„Tiere“ von Gijs Wilbrink

„Erva oder Arwa hieß sie, ich glaube Erva, singsangsüß arabisch oder bosnisch oder so was, aus einer Ecke der Welt, von der Leute wie ich, die nie irgendwo waren, nur singsangsüß träumen durften ich fand den Namen prachtschön, ein Name, den man fast riechen konnte, wie duftendes Obst, ein Name, den ich noch nie zuvor gehört hatte, wie ich all ihre Namen noch nie zuvor gehört hatte.“ Seite 425

Der Roman erzählt die Geschichte von Isa Keller, einer jungen Frau, die versucht, ihrer dysfunktionalen Familie und den bedrückenden Verhältnissen ihres Heimatdorfes zu entkommen.

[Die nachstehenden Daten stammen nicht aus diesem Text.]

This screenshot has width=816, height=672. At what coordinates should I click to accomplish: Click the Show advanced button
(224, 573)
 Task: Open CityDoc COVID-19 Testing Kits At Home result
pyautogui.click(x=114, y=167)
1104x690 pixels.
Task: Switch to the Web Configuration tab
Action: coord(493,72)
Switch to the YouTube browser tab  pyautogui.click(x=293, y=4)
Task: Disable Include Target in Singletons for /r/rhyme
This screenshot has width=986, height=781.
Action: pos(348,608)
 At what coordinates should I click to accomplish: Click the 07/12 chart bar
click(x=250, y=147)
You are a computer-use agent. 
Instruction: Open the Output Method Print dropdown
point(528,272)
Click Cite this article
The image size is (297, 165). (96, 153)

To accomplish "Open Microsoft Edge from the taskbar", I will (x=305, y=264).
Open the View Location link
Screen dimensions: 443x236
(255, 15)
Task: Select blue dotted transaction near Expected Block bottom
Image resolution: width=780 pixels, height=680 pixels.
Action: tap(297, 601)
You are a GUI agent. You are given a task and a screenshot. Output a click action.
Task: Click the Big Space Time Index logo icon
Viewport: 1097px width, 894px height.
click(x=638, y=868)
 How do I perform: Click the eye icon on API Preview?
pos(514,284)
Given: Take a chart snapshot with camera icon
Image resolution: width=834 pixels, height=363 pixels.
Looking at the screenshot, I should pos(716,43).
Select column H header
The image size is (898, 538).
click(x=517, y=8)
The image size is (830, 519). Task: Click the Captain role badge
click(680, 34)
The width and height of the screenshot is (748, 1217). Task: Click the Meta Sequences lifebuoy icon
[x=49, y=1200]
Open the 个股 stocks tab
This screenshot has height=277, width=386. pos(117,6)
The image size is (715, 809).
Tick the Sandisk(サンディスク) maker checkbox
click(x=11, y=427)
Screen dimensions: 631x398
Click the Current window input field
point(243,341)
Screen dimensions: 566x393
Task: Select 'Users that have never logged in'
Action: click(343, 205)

Nachdem sie von der mysteriösen Vermisstenmeldung ihres Vaters erfährt, kehrt sie nach Hause zurück.

Diese Rückkehr zwingt sie, sich nicht nur mit der gegenwärtigen Krise, sondern auch mit ihrer belasteten Vergangenheit auseinanderzusetzen.

Isa ist die Tochter von Tom, der bei einem Unfall ein Bein verloren hat und seitdem dahindämmert, und Maureen, einer vom Leben enttäuschten Frau, die ihre Familie mit Gelegenheitsjobs über Wasser hält.

Die Familie Keller, zu der auch der gewalttätige Patenonkel Scharrel gehört, lebt am Rande des Dorfes und wird von den Dorfbewohnern gemieden und gefürchtet.

Scharell oder Charles betreibt eine illegale Nerzzucht, was zusätzliche Spannungen und moralische Konflikte erzeugt.

Die Kellers werden gemieden. Bis der Hof der Quälgeister hat einen Gequälten hervorbringt, der die Träume eines ganzen Dorfes wahr macht.

Doch dann wird dieser zum Versager, der das ganze Dorf wieder in seine Bedeutungslosigkeit zurückgestoßen hat. Die Onkel sind Tiermörder, Verbrecher, Berserker und verbreiten Angst Schrecken. Der Opa sitzt lebenslang im Knast.

Wilbrinks Erzählweise ist geprägt von einer starken Detailtreue und einem tierisch-realistischen Blick auf die ländliche Umgebung und die sozialen Missstände. Er scheut sich nicht, unangenehme und brutale Aspekte des Lebens offen darzustellen, was dem Roman eine intensive und manchmal bedrückende Wirkung verleiht.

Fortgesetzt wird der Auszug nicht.